* [Your task]:
Of the lines in the data below, write out exactly those from the one holding "The image size is (1675, 1008)." through the one holding "Open the Grid Array tool", both included.

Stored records
▼

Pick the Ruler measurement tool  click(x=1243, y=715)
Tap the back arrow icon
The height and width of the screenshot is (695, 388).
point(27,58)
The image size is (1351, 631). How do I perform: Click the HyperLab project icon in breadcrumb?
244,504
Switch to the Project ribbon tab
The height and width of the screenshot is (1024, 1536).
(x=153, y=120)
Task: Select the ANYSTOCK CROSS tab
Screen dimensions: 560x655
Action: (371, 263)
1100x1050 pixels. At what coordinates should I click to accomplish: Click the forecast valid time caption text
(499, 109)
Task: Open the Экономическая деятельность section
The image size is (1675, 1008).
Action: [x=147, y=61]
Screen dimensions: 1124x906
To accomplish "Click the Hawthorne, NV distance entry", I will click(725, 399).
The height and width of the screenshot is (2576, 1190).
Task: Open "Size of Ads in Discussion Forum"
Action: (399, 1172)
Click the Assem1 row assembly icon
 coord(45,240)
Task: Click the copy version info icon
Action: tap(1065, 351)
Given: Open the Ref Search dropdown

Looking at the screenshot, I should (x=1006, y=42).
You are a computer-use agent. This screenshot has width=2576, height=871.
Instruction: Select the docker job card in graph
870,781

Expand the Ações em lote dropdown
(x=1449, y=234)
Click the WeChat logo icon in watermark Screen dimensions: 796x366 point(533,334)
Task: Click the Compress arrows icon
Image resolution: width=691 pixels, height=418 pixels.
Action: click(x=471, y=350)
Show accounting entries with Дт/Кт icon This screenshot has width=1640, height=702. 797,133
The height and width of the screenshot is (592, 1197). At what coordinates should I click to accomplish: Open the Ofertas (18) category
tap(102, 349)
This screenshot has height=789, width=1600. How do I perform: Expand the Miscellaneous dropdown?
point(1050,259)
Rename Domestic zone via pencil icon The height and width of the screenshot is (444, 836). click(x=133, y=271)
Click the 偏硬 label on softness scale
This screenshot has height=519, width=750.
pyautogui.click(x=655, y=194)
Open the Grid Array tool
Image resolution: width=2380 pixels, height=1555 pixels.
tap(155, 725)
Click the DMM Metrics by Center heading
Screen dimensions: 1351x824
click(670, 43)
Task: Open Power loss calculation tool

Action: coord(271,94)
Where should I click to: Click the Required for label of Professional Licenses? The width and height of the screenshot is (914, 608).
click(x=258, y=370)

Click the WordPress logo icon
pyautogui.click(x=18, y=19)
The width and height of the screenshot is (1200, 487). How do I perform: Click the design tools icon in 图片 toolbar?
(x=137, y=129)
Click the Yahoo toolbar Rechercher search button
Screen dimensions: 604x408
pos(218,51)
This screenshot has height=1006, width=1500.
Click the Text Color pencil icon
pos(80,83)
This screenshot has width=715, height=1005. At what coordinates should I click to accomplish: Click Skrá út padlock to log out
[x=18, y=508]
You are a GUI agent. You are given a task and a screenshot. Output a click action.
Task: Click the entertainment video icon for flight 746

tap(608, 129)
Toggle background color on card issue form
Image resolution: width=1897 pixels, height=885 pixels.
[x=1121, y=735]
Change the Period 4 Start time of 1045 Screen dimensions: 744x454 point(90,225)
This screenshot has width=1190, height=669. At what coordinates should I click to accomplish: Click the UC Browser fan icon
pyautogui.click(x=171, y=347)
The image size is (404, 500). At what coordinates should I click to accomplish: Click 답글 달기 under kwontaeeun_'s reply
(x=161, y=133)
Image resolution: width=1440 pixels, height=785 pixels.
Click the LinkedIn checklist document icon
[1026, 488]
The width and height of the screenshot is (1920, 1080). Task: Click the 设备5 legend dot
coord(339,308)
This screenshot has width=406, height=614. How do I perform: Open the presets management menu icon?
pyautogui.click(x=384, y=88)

▲

* [Task answer]:
The image size is (1675, 1008).
Action: [x=147, y=61]
Screen dimensions: 1124x906
To accomplish "Click the Hawthorne, NV distance entry", I will click(725, 399).
The height and width of the screenshot is (2576, 1190).
Task: Open "Size of Ads in Discussion Forum"
Action: (399, 1172)
Click the Assem1 row assembly icon
 coord(45,240)
Task: Click the copy version info icon
Action: tap(1065, 351)
Given: Open the Ref Search dropdown

Looking at the screenshot, I should (x=1006, y=42).
You are a computer-use agent. This screenshot has width=2576, height=871.
Instruction: Select the docker job card in graph
870,781

Expand the Ações em lote dropdown
(x=1449, y=234)
Click the WeChat logo icon in watermark Screen dimensions: 796x366 point(533,334)
Task: Click the Compress arrows icon
Image resolution: width=691 pixels, height=418 pixels.
Action: click(x=471, y=350)
Show accounting entries with Дт/Кт icon This screenshot has width=1640, height=702. 797,133
The height and width of the screenshot is (592, 1197). At what coordinates should I click to accomplish: Open the Ofertas (18) category
tap(102, 349)
This screenshot has height=789, width=1600. How do I perform: Expand the Miscellaneous dropdown?
point(1050,259)
Rename Domestic zone via pencil icon The height and width of the screenshot is (444, 836). click(x=133, y=271)
Click the 偏硬 label on softness scale
This screenshot has height=519, width=750.
pyautogui.click(x=655, y=194)
Open the Grid Array tool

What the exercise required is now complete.